### Text segment
Citation: Hyson v. Schriver, 2021 NSSM 56

 

ON APPEAL FROM AN ORDER OF THE DIRECTOR OF RESIDENTIAL TENANCIES

 

Date:  20211215

Claim: No.  SCT511070

Registry: Truro

 

Between:

 

Pearl Hyson

 

APPELLANT

and

 

Courtney and Brandon Schriver

 

RESPONDENTS

 

Adjudicator: Julien S. Matte, Adjudicator

 

Heard: December 13, 2021 (via teleconference)

 

Appearance: Pearl Hyson, self represented,  for the Appellant

Courtney Schriver, self represented, for the Respondents


 

Matte, Adjudicator,

 

 

[1]           This is an Appeal of an Order of the Director of Residential Tenancies awarding the Appellant a net total of $1,616.00 in damages and rental arrears. The Appellant is the owner of the property and rental unit subject to this appeal. The Appellant claims increased damages of $8,537.50. The Respondent tenants counterclaim the sum of$1,028.50 for loss of wages to attend hearings and the return of the damage deposit.

 

[2]           Although termed an appeal, a hearing before this court with respect to an Order of the Director of Residential Tenancies is a new hearing. The Appellant testified on her own behalf and submitted seven exhibits totalling nearly 90 pages of pictures, receipts and application materials. Courtney Schriver ("Respondent") testified on behalf of both Respondents and submitted two exhibits including the tenancy agreement.

### Given information
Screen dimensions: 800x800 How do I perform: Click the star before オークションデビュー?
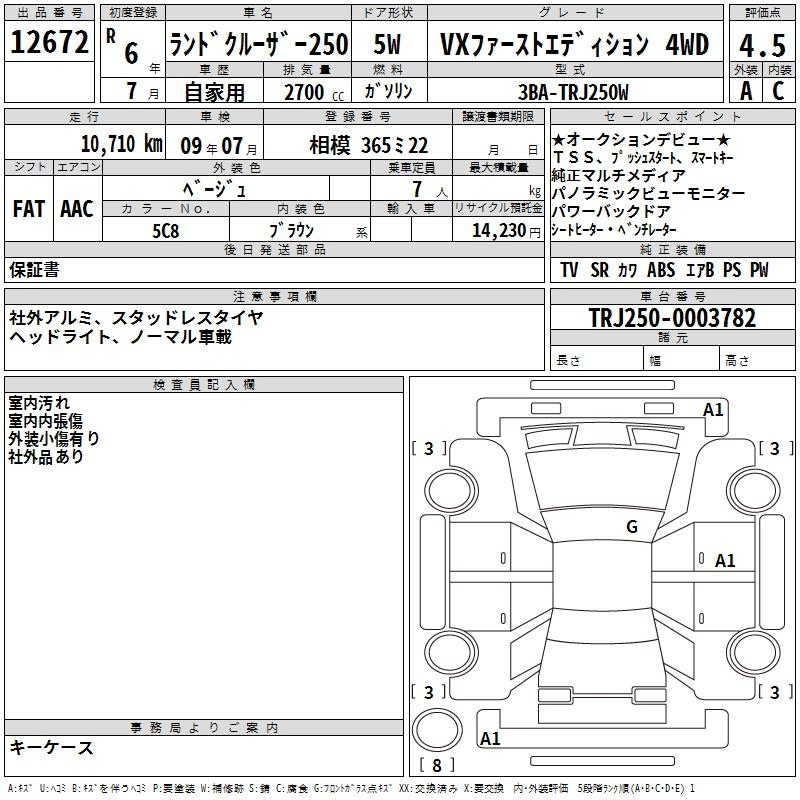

### Stated exercise
Rewrite the tenancy appeal decision from "Appearance: Pearl Hyson, self" up to and including "the damage deposit.", putting "unrepresented" wherever "self represented" appears.

### Task result
Appearance: Pearl Hyson, unrepresented,  for the Appellant

Courtney Schriver, unrepresented, for the Respondents


 

Matte, Adjudicator,

 

 

[1]           This is an Appeal of an Order of the Director of Residential Tenancies awarding the Appellant a net total of $1,616.00 in damages and rental arrears. The Appellant is the owner of the property and rental unit subject to this appeal. The Appellant claims increased damages of $8,537.50. The Respondent tenants counterclaim the sum of$1,028.50 for loss of wages to attend hearings and the return of the damage deposit.